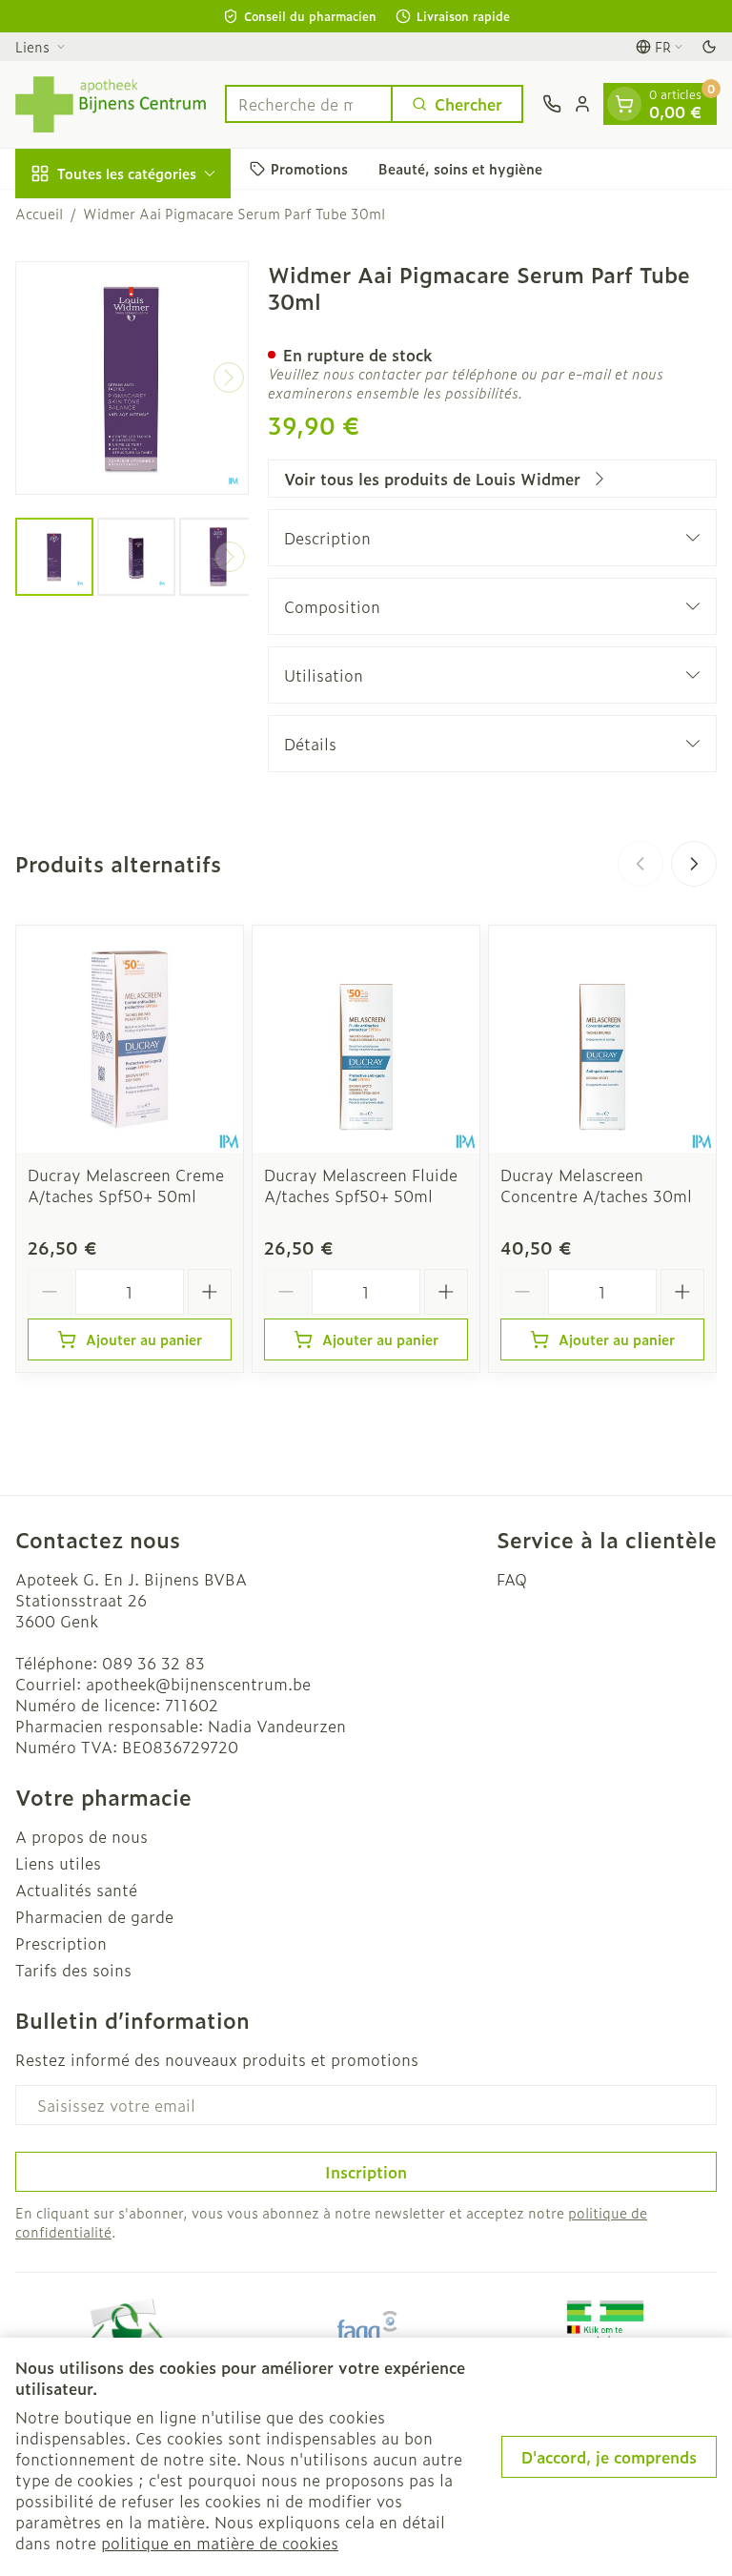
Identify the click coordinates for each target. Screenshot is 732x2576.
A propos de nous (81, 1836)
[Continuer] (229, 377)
______
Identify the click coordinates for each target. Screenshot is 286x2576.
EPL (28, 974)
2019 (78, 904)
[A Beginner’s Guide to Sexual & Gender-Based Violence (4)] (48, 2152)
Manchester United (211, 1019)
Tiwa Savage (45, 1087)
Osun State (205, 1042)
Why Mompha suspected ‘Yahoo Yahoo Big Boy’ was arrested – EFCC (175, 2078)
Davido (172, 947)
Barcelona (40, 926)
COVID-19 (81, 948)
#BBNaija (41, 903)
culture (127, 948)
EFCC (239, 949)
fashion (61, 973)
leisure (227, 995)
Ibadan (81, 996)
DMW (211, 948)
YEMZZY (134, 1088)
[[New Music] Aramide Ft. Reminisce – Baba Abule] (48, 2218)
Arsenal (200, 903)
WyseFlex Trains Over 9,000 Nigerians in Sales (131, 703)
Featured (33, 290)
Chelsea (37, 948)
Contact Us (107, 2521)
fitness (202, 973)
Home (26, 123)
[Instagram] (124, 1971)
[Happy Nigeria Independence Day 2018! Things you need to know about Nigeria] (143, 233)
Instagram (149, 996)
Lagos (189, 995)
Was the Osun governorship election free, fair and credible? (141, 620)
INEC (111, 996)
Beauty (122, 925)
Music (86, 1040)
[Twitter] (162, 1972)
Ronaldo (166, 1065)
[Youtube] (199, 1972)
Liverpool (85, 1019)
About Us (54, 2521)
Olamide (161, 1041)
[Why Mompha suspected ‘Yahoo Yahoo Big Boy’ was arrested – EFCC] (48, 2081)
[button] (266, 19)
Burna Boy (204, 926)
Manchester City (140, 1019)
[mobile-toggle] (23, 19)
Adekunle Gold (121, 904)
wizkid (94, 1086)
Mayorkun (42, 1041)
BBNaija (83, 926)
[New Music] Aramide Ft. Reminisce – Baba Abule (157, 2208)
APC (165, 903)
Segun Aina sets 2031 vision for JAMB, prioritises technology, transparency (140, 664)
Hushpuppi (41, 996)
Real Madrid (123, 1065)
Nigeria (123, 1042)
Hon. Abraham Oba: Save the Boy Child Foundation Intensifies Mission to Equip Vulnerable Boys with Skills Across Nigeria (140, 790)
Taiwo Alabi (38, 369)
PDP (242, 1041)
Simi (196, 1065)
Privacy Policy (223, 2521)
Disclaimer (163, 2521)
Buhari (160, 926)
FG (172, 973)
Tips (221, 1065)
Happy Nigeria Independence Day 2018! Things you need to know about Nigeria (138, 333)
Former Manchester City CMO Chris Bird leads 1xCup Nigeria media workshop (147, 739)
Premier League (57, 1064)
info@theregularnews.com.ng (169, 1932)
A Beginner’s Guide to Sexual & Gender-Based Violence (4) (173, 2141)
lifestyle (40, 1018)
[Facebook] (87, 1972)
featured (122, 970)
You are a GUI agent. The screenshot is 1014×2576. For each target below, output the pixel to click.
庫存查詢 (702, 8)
______
## Problem to work on
Please work out how many lines above contain the string "know", and reply with that number alone.

## Task answer
2